Il conviendra donc de débouter la société par actions simplifiée OSKAR HOTEL de ses demandes de suppression des emplacements de stationnement, barrières et plots sur les lots n° 3752, 261, 262, 263, 2017 et 2018 et de retrait de tout véhicule stationné sur l’assiette de la servitude de passage.
Vu les articles 835 alinéa 1er du code de procédure civile, 544 du code civil et 8 de la convention européenne de sauvegarde des droits de l’homme et des libertés fondamentales ;
L’enregistrement, sans son autorisation, des faits et gestes d’un individu dans un espace privé ou public, si elle ne poursuit pas un but légitime, constitue une atteinte à la vie privée et donc un trouble manifestement illicite qu’il appartient au juge des référés de faire cesser.
Les seules photographies versées aux débats par la société par actions simplifiée OSKAR HOTEL ne permettent pas cependant de démontrer avec toute l’évidence requise en référé que la caméra présente sur ces photographies serait susceptible de filmer en direction du fonds exploité par la société défenderesse.
Il conviendra donc de débouter la société par actions simplifiée OSKAR HOTEL de sa demande de retrait de cette caméra.
Vu les articles 835 alinéa 2 et 1240 du code civil ;
Le juge ayant au moins en partie fait droit aux prétentions de monsieur [F] [M], il ne peut être considéré que celui-ci aurait commis une faute en introduisant la présente instance.
La société par actions simplifiée OSKAR HOTEL sera donc déboutée de sa demande de dommages et intérêts pour procédure abusive.

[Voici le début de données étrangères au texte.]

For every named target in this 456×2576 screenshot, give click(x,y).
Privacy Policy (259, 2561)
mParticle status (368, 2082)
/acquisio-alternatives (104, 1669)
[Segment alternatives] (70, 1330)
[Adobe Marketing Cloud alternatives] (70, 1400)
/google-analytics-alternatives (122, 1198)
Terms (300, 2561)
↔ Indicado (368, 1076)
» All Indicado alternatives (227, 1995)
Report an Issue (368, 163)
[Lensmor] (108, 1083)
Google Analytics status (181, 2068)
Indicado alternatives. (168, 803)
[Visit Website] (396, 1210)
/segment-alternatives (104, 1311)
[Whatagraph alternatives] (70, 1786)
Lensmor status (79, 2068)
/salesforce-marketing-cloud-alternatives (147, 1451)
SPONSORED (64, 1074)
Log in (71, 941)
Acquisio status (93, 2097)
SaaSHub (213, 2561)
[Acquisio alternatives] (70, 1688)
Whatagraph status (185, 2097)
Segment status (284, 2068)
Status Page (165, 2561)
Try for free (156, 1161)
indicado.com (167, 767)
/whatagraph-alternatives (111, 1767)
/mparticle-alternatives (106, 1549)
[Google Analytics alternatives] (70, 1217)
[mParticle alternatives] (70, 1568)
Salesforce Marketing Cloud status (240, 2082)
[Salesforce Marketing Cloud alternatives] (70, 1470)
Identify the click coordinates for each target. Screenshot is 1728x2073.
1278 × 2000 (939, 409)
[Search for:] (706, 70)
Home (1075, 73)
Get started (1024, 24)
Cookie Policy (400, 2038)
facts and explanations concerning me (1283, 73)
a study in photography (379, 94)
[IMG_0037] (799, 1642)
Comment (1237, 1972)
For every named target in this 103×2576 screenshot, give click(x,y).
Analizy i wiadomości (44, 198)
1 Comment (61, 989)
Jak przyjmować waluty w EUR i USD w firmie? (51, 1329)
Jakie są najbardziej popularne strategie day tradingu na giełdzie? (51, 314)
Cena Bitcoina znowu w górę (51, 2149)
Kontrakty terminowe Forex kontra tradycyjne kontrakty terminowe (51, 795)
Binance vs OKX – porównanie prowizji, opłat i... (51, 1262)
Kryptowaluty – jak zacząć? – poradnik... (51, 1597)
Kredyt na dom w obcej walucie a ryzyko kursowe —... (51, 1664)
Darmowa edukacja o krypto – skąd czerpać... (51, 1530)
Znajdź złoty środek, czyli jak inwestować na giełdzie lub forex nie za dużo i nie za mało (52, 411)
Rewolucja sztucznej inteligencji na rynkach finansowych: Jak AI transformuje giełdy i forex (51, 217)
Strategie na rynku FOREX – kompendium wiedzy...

Sur les demandes accessoires :
Vu les articles 696 et 700 du code de procédure civile ;
La société par actions simplifiée OSKAR HOTEL succombant, elle sera condamnée aux dépens de l’instance et déboutée de sa demande au titre des frais irrépétibles. L’équité commande de rejeter également la demande formée à ce titre par monsieur [F] [M].
PAR CES MOTIFS :
Nous, François BOURIAUD, président du tribunal judiciaire de Thonon-les-Bains, statuant en matière de référé, publiquement, par ordonnance contradictoire et en premier ressort,
Rejetons les fins de non-recevoir soulevées par la société à responsabilité limitée OSKAR HOTEL ;
Faisons interdiction à la société par actions simplifiée OSKAR HOTEL, une fois les travaux de construction d’extension de l’hôtel terminés, de stationner des véhicules ou d’autoriser le stationnement de véhicules dans le passage situé sur la parcelle n°[Cadastre 6] reliant l'[Adresse 15] à la [Adresse 19], entre le bâtiment abritant l’hôtel édifié sur la parcelle n°[Cadastre 6] et la limite nord des parcelles n°[Cadastre 12] et [Cadastre 11], sous astreinte provisoire de 1 000 euros par infraction constatée ;
Nous réservons le cas échéant la liquidation de l’astreinte ;
Déboutons monsieur [F] [M] du surplus de ses prétentions ;
Déboutons la société à responsabilité limitée OSKAR HOTEL de l’ensemble de ses prétentions ;
Condamnons la société à responsabilité limitée OSKAR HOTEL aux dépens de l’instance ;
Ainsi jugé et prononcé à [Localité 21] par mise à disposition au greffe le 20 janvier 2026 ;
En foi de quoi la présente ordonnance a été signée par le président et par la greffière.